Belle le lacrime della ministra Teresa Bellanova, mercoledì sera, dopo l’approvazione delle misure per la regolarizzazione di migliaia di lavoratori stranieri.
Belle perché testimoni della capacità di moti dell’anima intensi anche in una politica (e sindacalista) di lungo corso, che si direbbe avvezza per vita e professione a momenti ‘forti’. Belle perché sospinte da profonda partecipazione per un traguardo duramente raggiunto, che si tradurrà in una chance di vita alla luce del sole per chi, come lei stessa ha sperimentato da giovane, si spezza la schiena per due soldi trasferiti sottobanco, come elargizione. Lacrime di ministra, lacrime liberatorie perché per la liberazione dall’oscurità e, spesso, anche dallo sfruttamento di centinaia di migliaia di persone in carne e ossa.
In molti hanno evocato il pianto di Elsa Fornero, ministra del governo Monti che non si trattenne mentre illustrava una riforma delle pensioni che comportava dolorosi tagli. Se quelle di Elsa Fornero furono di sofferta partecipazione per il sacrificio richiesto agli italiani e furono prontamente bollate come lacrime di coccodrillo e mai perdonate, le lacrime di Teresa Bellanova sono state di commozione per il riconoscimento di un diritto che dovrebbe stare a cuori a tutti. Eppure anche lei è stata duramente attaccata da avversari politici perché «ha pianto per gli stranieri anziché per gli italiani».
Alle donne spesso capita di essere giudicate e criticate per motivi diversi, quasi sempre irrilevanti, da quelli per i quali si giudicano e si criticano gli uomini: nel suo caso, accadde per il vestito blu elettrico indossato alla cerimonia di giuramento da ministra, per il suo titolo di studio, ora per il pianto.
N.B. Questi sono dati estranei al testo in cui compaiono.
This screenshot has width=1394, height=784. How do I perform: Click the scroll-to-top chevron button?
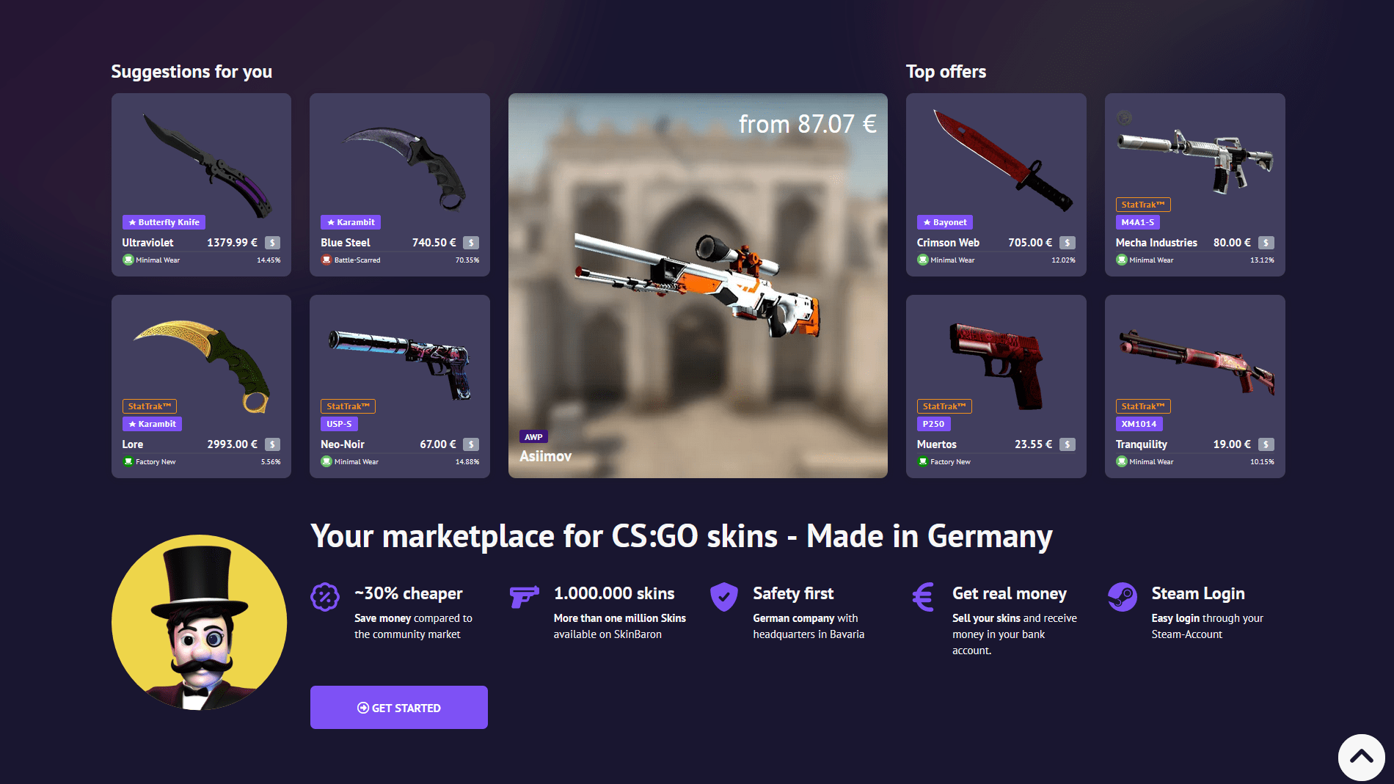point(1361,757)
Anche alcune donne hanno dissentito, osservando che così si rafforza lo stereotipo secondo il quale le donne sono più emotive e irrazionali degli uomini. Eppure, a guardare bene, questo ragionamento si basa su un altro stereotipo: e cioè che l’emotività sia un difetto, il vissuto personale – Bellanova è stata una bracciante, conosce le fatiche dai campi – un fardello, l’essere donna un accidente ininfluente. E invece no: le differenze esistono, uomini e donne non sono uguali, portano in famiglia, sul lavoro, nelle carriere, la personalità, il carattere, le esperienze che realisticamente non prescindono dal genere di appartenenza.
Non si tratta della commozione in sé, della lacrima più o meno facile: come ha scritto la stessa Bellanova in un post su Facebook, «le lacrime non hanno genere», perché «si commuovono anche gli uomini». Loro però «se ne vergognano». Benvenute, allora, le lacrime senza vergogna di Teresa Bellanova: sono indice di un cuore capace di emozionarsi per un traguardo anche piccolo, se sentito come giusto e duramente ottenuto (perché non si può dire che la regolarizzazione contenuta nel Dl Rilancio sia un provvedimento epocale), di vivere la lotta politica non come banale conquista del potere ma come servizio alle comunità più fragili. E quel servizio può commuovere, se vissuto con l’interezza del proprio essere. Orgogliosamente commuovere. Non è debolezza, è forza. È una carta in più, non una in meno: vuol dire averci creduto fino a soffrirne. E dunque, a costo di essere tranchant, vogliamo dirlo: quelle di Teresa Bellanova sono lacrime di donna. Forti, fortissimamente femminili. Di chi vede l’esercizio del potere in maniera libera, senza necessariamente replicare (come spesso accade alla leadership ‘rosa’) modelli maschili. Libere lacrime, lacrime di forza e non di debolezza, lacrime senza vergogna.